About this task:
From the line that contains "This screenshot has width=1061, height=581." to the last line of the data, every line is to be transcribed exactly; no other line is to be included.

[Stored data]
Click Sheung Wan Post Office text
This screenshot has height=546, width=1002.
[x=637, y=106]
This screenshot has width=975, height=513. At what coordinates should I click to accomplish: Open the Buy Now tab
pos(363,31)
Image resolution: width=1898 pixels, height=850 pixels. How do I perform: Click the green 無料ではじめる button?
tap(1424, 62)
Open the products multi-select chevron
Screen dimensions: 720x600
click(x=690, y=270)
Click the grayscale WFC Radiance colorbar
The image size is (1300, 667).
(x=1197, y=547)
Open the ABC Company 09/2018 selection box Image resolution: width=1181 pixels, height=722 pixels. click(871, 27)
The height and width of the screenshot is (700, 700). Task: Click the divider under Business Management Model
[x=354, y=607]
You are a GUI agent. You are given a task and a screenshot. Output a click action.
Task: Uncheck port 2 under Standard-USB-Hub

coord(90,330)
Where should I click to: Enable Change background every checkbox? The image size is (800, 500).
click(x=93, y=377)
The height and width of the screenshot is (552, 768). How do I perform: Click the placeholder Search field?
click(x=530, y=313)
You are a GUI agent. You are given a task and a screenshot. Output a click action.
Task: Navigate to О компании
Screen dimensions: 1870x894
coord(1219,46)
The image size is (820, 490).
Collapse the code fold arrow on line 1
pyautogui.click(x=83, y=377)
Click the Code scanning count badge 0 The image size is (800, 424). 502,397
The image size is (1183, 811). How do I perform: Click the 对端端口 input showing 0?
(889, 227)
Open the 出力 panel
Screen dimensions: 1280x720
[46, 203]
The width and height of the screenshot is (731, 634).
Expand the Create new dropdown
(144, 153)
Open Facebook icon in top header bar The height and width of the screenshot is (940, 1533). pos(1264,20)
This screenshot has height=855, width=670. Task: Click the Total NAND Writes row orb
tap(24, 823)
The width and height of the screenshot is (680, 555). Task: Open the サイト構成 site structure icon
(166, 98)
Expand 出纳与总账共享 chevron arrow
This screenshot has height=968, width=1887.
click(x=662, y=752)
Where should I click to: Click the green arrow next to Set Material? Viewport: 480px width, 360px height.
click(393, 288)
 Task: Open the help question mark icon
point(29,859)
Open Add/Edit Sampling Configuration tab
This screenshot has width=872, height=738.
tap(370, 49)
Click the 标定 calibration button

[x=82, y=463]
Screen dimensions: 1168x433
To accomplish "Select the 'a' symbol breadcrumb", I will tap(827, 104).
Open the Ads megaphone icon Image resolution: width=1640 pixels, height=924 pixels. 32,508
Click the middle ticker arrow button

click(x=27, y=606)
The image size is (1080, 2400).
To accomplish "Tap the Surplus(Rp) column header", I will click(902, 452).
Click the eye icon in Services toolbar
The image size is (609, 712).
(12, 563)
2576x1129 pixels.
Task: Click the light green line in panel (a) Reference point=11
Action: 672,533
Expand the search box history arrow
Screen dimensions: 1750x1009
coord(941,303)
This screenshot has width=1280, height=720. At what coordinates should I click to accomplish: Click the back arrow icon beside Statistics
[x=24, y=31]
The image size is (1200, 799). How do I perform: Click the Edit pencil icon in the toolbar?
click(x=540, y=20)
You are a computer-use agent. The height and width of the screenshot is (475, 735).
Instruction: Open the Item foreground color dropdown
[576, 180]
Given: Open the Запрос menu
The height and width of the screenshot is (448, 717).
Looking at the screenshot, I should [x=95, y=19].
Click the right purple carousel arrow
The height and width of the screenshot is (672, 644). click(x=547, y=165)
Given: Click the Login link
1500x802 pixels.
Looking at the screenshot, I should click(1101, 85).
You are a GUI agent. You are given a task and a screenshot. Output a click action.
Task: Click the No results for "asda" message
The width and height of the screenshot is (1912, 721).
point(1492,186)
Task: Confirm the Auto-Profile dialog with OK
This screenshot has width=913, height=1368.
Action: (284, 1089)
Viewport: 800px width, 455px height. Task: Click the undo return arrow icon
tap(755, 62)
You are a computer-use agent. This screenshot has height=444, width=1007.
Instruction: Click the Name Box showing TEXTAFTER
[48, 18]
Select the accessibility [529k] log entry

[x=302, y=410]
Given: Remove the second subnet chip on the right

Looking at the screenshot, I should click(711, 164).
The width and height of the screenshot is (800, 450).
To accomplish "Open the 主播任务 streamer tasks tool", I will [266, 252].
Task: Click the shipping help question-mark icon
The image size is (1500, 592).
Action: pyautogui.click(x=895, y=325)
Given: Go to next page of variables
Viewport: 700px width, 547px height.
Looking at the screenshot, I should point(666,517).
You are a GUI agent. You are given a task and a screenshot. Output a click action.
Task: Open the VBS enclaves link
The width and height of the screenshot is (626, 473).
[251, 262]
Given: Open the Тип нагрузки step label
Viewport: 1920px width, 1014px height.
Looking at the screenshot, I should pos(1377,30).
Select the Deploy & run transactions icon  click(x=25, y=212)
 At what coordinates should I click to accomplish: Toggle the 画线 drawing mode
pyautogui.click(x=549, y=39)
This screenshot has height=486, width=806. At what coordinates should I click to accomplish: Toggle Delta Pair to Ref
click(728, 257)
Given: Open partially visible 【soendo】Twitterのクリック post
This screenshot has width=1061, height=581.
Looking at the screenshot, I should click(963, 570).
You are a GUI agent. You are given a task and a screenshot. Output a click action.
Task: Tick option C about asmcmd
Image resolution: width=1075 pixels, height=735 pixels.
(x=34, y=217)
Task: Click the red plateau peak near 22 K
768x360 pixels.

Solution to the exercise:
This screenshot has width=1061, height=581.
Looking at the screenshot, I should click(963, 570).
You are a GUI agent. You are given a task and a screenshot. Output a click action.
Task: Tick option C about asmcmd
Image resolution: width=1075 pixels, height=735 pixels.
(x=34, y=217)
Task: Click the red plateau peak near 22 K
768x360 pixels.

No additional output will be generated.